ABOUT THIS TASK:
The required output is a number: how many lines of the data below include the string "Expand".

GIVEN RECORDS:
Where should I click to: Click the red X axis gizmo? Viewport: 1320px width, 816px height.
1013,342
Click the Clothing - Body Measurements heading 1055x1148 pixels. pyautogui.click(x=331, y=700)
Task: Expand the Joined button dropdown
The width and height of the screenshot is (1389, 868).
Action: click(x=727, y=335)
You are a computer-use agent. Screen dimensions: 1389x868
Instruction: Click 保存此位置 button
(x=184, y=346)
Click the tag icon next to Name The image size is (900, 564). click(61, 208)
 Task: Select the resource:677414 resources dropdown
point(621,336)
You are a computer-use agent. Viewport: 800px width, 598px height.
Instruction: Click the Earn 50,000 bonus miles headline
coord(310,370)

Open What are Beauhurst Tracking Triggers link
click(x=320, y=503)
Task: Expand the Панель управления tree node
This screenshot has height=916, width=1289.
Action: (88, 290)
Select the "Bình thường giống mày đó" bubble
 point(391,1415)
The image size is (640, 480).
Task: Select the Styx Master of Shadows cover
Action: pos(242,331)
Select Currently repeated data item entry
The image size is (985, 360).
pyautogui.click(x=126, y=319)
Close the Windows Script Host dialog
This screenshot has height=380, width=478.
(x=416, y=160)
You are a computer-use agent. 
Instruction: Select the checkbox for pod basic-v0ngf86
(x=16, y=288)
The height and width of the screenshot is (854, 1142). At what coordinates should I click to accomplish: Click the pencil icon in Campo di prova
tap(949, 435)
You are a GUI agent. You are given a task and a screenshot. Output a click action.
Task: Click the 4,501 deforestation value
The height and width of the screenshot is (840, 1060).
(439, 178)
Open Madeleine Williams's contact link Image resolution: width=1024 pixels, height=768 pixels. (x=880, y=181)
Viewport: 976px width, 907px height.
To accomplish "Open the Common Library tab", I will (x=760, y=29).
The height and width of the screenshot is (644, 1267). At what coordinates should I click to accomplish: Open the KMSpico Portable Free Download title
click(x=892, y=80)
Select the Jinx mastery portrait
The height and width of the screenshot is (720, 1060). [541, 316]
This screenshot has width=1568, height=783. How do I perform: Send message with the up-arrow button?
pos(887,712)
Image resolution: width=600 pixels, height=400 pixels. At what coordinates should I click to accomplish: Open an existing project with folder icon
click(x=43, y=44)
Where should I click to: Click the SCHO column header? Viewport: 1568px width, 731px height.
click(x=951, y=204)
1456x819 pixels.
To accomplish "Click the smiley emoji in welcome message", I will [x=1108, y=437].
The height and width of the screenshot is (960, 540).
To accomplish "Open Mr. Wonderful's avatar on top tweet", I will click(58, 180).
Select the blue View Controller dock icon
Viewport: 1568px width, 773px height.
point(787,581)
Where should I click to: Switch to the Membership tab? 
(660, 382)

TASK RESULT:
2